Many parents often feel that finding the correct label will be the magical answer they need for their child to get better. A label isn’t a magical answer and one label can’t provide an answer to what a child’s unique treatment needs are. Caregivers need to minimize the searching and collecting service providers to uncover that one perfect label in the hopes of finding all the answers. I am not willing to entertain the idea of my child being labeled with a disorder or a learning disability that is specifically narrow focused and doesn’t explain or define the entire scope of what is happening in my child’s body and brain. A mental health diagnosis explains behaviors and does not define the actual problem unique to each child’s brain and body. A child should never have to feel burdened by a label that can feel self-defeating for so many children. Many service providers and parents believe that a label will empower their child to understand their disorder. A label doesn’t provide a clear understanding that will provide empowerment. Children often feel powerless when they are faced with a dreaded diagnosis and feel taxed with issues they can’t overcome. Children do have the power to change their mental health state and their daily struggles. A diagnosis is not a lifelong sentence that many children and parents view it to be.

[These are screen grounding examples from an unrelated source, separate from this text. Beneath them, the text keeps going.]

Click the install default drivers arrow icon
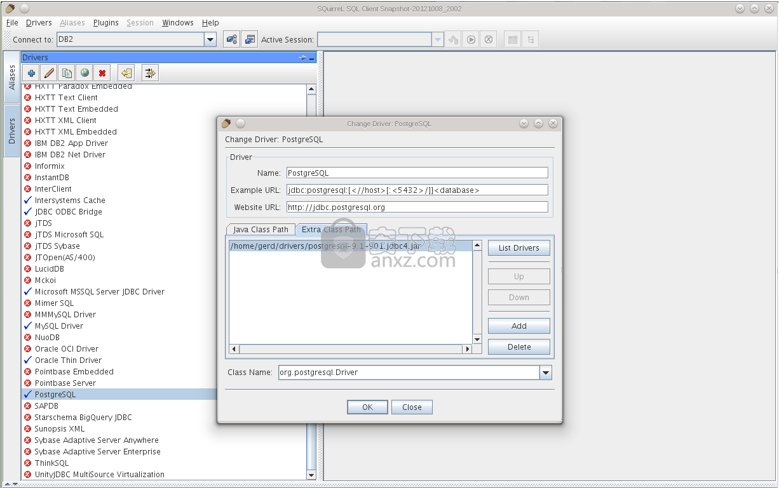Image resolution: width=779 pixels, height=488 pixels. [x=126, y=73]
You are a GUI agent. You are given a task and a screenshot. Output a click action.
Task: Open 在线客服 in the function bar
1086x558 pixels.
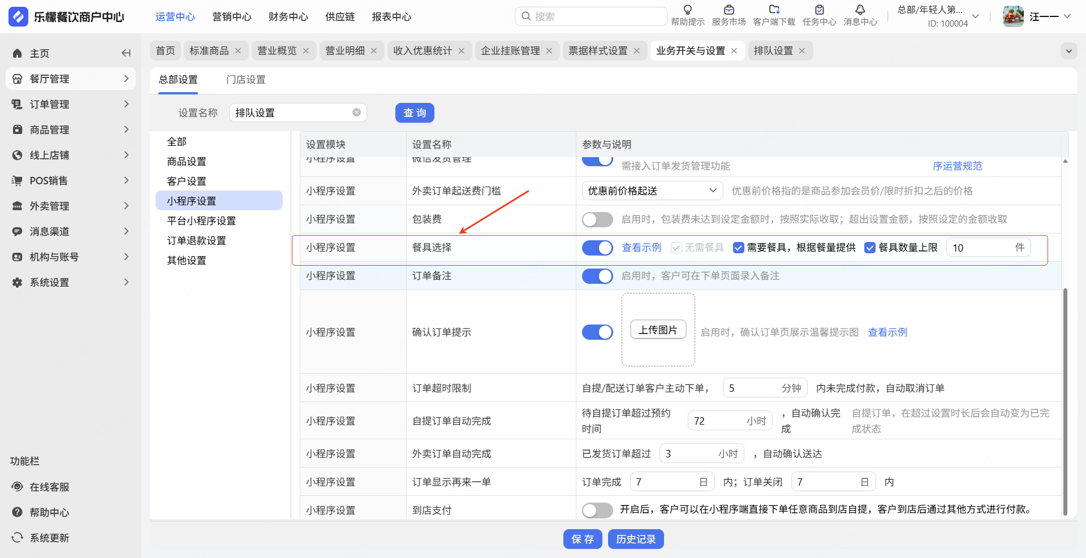[x=49, y=487]
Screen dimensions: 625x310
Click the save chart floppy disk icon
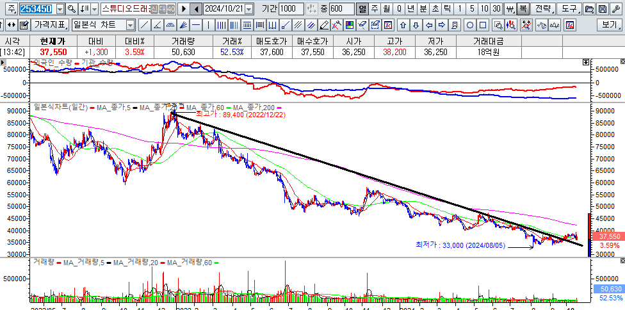[x=603, y=9]
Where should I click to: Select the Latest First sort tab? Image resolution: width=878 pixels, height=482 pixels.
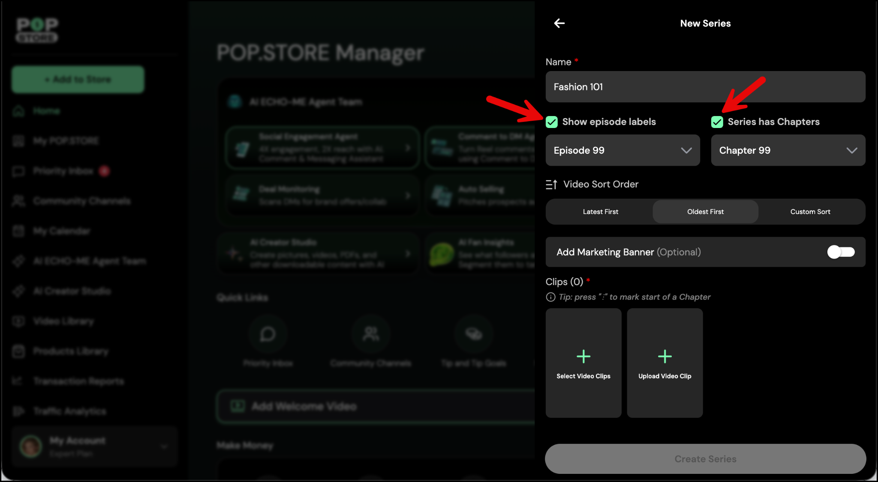pos(600,211)
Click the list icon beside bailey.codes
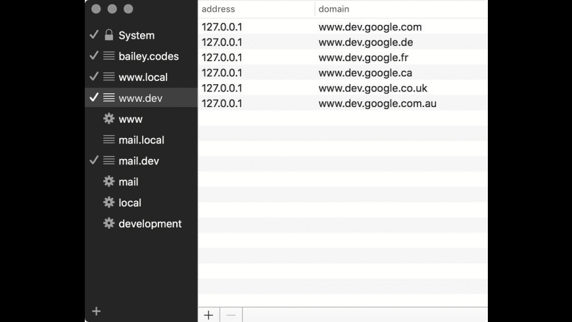The width and height of the screenshot is (572, 322). point(109,57)
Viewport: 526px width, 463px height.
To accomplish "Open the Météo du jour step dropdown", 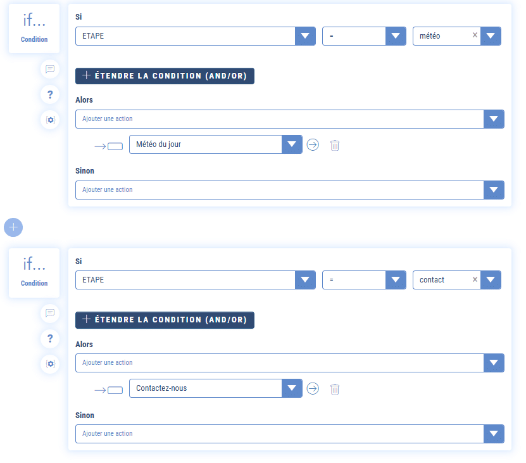I will (291, 144).
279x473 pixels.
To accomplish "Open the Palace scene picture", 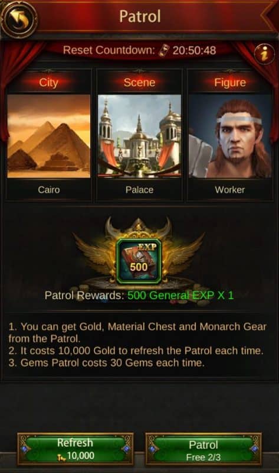I will [x=139, y=137].
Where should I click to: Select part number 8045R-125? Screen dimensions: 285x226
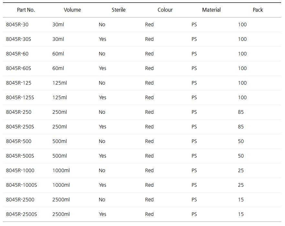pyautogui.click(x=19, y=83)
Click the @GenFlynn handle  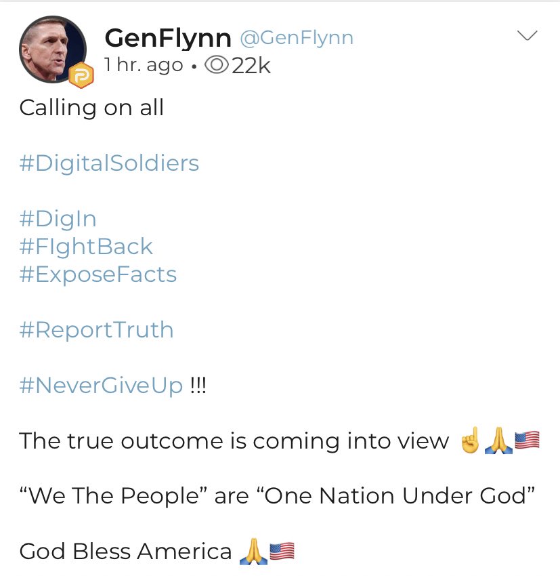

There is undeniable research showing that imbalances happening in a child’s brain and body are similar for children with ADHD, Autism, anxiety, sensory processing delays, allergies, learning disabilities, and asthma. Children with learning disabilities also have imbalances in the body. Body imbalances are similar in the bodies of many children who have been given a multitude of labels by mental health professionals. Two children could have similar imbalances in the body, but symptoms may manifest in diverse ways. The non-visible symptoms in mental health are often ignored. Non-visible symptoms effecting mental health could be digestive issues, inflammation, light sensitivities, allergies, asthma, skin rashes, sleep disturbances, bed-wetting, executive dysfunctions and procedural learning difficulties. The non-visible symptoms a child suffers with can be very telling about what is happening in their brain and body. Non-visible symptoms need to be uncovered and dealt with. A large array of information and unknown symptoms need to be brought to light to help your child. Discovering the non-visible symptoms will aid in the understanding a child’s mental health struggles. The significant imbalances for a child’s brain and body are likely to be: inhibited neural connections in the brain, brain encephalitis, underdeveloped brain functions, an overactive immune system, high histamine response, a dysfunctional digestive system, volatile blood sugar, enzyme deficiencies, nutritional imbalances, mitochondria dysfunction, Methylation disruption, poor lymphatic drainage, hormone dysfunctions, adrenal fatigue, a leaky gut, a leaky brain, high stress, heavy metal toxicity, poor detoxification, viruses, bacteria’s, parasites, home life imbalances and school imbalances. Those imbalances are the root cause for mental health symptoms, not the mental health diagnosis.